It was objected in the district court that the suits were
brought to enforce the Commission's order, and therefore could be
entertained only in the Eastern District of Missouri, which
embraces the residence of the party upon whose petition the order
was made. But the court sustained its jurisdiction, ruling that the
suits were not of the nature indicated by the objection.
In common acceptation, a suit to enforce an order of the
Commission is one which seeks to compel the carrier to whom the
order is directed to yield obedience to its command. Nothing in the
jurisdictional provision suggests that this is not what is
intended, and that it is shown by the provision in § 16 of the
Act to Regulate Commerce, as amended by Act June 18, 1910, c. 309,
36 Stat. 554, that, if an order respecting transportation be not
obeyed by the carrier, the same may be enforced at the suit of the
Commission, an injured party, or the United States by an
appropriate writ of process restraining the carrier from further
disobedience and enjoining upon it due compliance with the order. A
reading of both provisions leaves no room to doubt that the suit to
enforce so clearly outlined in one is the suit intended by the
other.
Page 245 U. S. 503
But these were not suits of that type. They were begun by the
carriers, not against them, and proceeded upon the theory not that
the carriers were in default, but that they were proceeding to obey
the order. What was alleged and sought to be enjoined was
threatened action on the part of the defendants, the state
authorities, whereby obedience on the part of the carriers would be
obstructed and made the occasion for subjecting them to divers
criminal proceedings, suits for penalties and the like. In other
words, the suits were brought to prevent complete obedience by the
carriers from being wrongfully obstructed and embarrassed, but not
to enforce the order in the sense of the jurisdictional provision.
Therefore, that provision was not applicable to them. They properly
came within the provision in § 1 of the Act of June 18, 1910,
c. 309, 36 Stat. 539, repeated in Judicial Code, § 207, which
preserves and continues the general jurisdiction of the district
courts over cases and proceedings not therein enumerated.

DATASET EXTRACT:

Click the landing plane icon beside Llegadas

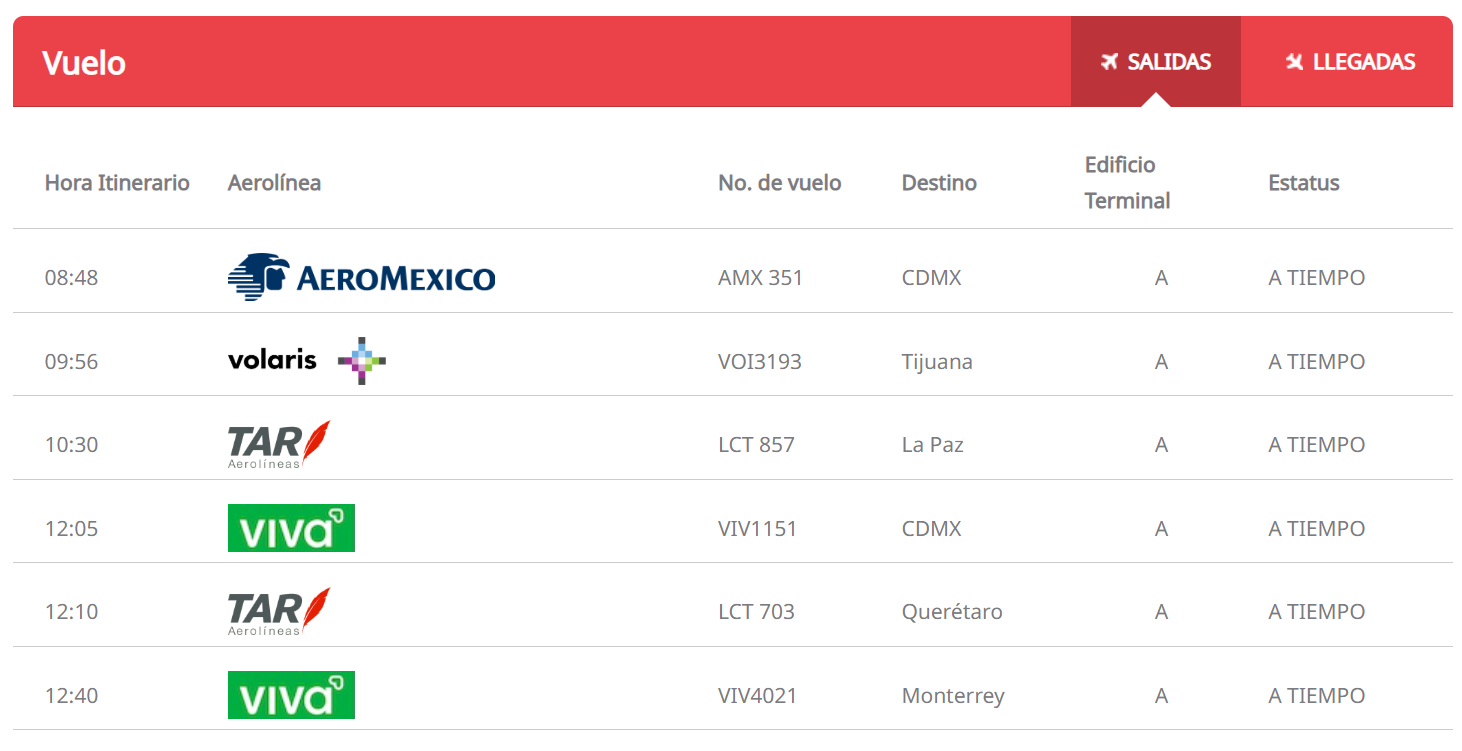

TASK REQUIREMENTS:
1. From the court opinion, return everything from "Therefore, that provision" down to "not therein enumerated.".
2. According to the court opinion, in which district was it objected that the suits could only be entertained?
3. Does each statement agree with the court opinion? (a) The district court sustained its jurisdiction. (b) The suits proceeded on the theory that the carriers were in default. (c) The defendants were the state authorities.

SOLUTIONS BELOW:
1.
Therefore, that provision was not applicable to them. They properly
came within the provision in § 1 of the Act of June 18, 1910,
c. 309, 36 Stat. 539, repeated in Judicial Code, § 207, which
preserves and continues the general jurisdiction of the district
courts over cases and proceedings not therein enumerated.

2. The Eastern District of Missouri.

3.
(a) Yes: "But the court sustained its jurisdiction"
(b) No: "proceeded upon the theory not that the carriers were in default, but that they were proceeding to obey the order"
(c) Yes: "the defendants, the state authorities"